Una commissione ministeriale vuole rimuovere il romanzo dal biennio liceale. Scoppia la polemica. Ma chi cerca attualità in Manzoni guardi alla squadra di Cesc
Amati o detestati, "I promessi sposi" di Alessandro Manzoni sono stati compagni di scuola di molte generazioni: Renzo e Lucia, il pavido don Abbondio, i bravi che in realtà non lo erano, la monaca che ha reso famosa Monza non meno del circuito automobilistico, lo sciagurato Egidio di breriana memoria…
la polemica
—
Ora però una commissione ministeriale sta valutando l’ipotesi di rimuovere il romanzo dal biennio liceale, di spostarlo più avanti o peggio, perché troppo ostico per gli studenti più giovani e lontano dai nostri tempi.

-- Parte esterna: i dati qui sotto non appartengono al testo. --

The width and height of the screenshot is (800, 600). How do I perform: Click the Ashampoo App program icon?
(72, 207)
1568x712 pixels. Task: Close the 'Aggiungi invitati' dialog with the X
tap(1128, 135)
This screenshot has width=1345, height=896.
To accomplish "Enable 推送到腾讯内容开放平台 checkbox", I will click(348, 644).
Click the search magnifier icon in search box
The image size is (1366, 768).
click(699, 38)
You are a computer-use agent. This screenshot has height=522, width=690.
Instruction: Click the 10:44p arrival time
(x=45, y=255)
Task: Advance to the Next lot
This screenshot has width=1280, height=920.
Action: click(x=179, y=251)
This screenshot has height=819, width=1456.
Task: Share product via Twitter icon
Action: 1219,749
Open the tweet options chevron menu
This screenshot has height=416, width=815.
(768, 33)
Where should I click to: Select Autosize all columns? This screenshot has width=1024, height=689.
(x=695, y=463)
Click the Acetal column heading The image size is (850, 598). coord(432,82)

È divampata la polemica. Migliaia di firme raccolte in difesa del buon Manzoni. Critica al potere, libertà di amare e giustizia sociale: esistono temi più attuali? Sta ai professori riuscire ad attualizzare la lezione. Ai 25 lettori della Sveglia suggeriamo un esempio: evidenziare quanto c’è di manzoniano nella squadra di A più vicina ai luoghi del romanzo, il Como dei miracoli. Anche qui dominazione spagnola, da Fabregas a Ramon, da Sergi Roberto a Morata. Cesc insegna a don Abbondio che uno il coraggio se lo può dare, con un gioco sempre e comunque offensivo, anche se raccomanda ai suoi, come il Gran Cancelliere Ferrer: "Adelante con juicio". Infatti, il Como ha la miglior difesa del torneo. Cesc che prende per la maglietta Saelemaekers conosce l’arte dell’Azzeccagarbugli. Lo spaventoso Diego Carlos frequenta i bravi alla taverna della Malanotte: "Questo dribbling non s’ha da fare". Il presidente Suwarso, che striglia i suoi tifosi per gli insulti in tribuna agli avversari, ha il senso d’ospitalità del sarto che dà asilo a Lucia. Il "sugo della storia"? Manzoni gioca ancora.